Lovely evening indeed, I really enjoyed the company of you guys...

The golfing part was quite amazing...!!!!:juggle:

Im definitely in for the next meet up in the golf course or drinking after that :clap2::clap2:

Ps: Fatenhappy, your little lovely is indeed lovely...


----------



## Fatenhappy (Jun 23, 2009)

shinny_girl said:


> Lovely evening indeed, I really enjoyed the company of you guys...
> 
> The golfing part was quite amazing...!!!!:juggle:
> 
> ...


Thanks Shinny ... Great to have you come along ..... We also look forward to a normal session of the same again soon.

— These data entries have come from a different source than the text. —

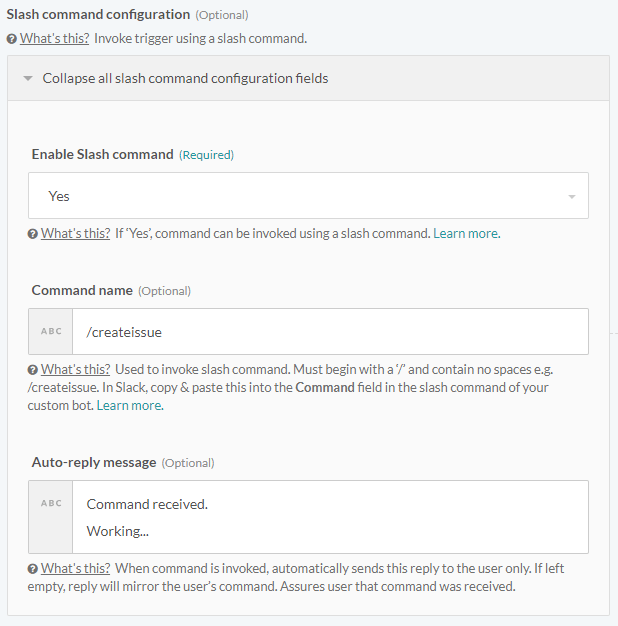The image size is (618, 626).
Task: Click the 'Command name' field label
Action: pos(82,290)
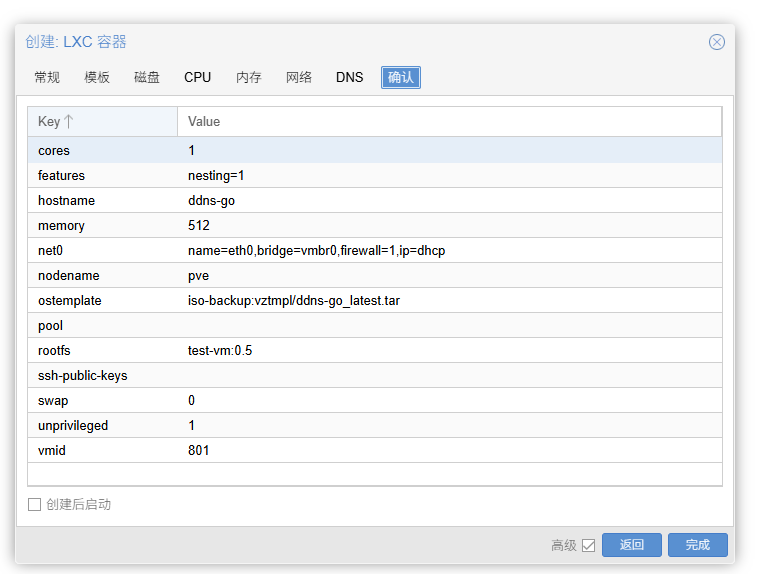Open the DNS tab
The width and height of the screenshot is (767, 574).
(350, 78)
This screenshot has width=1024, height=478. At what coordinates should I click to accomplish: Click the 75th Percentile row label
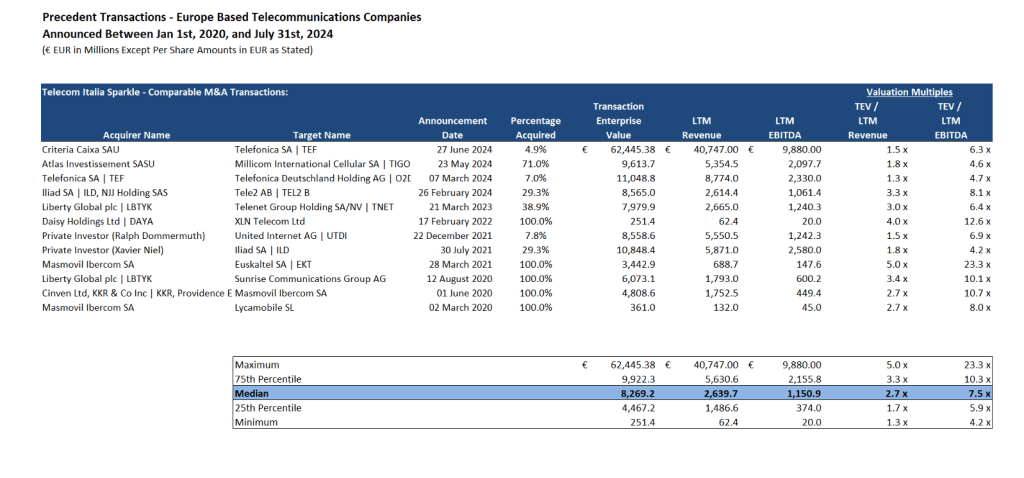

Re the little lovely ... Agreed, when you get a good one stick with them .... Besides it'd be all to much effort and take too much time to have to retrain another one all over again ....


----------



## skibanff (Mar 8, 2010)

*Golf tomorrow*



Fatenhappy said:


> Thanks Shinny ... Great to have you come along ..... We also look forward to a normal session of the same again soon.
> 
> Re the little lovely ... Agreed, when you get a good one stick with them .... Besides it'd be all to much effort and take too much time to have to retrain another one all over again ....


May be heading to the driving range tomorrow morning about 11 ish if anybody is interested, the buffet lunch afterwards in Spikes is exceptional, anybody interested give me a shout.


----------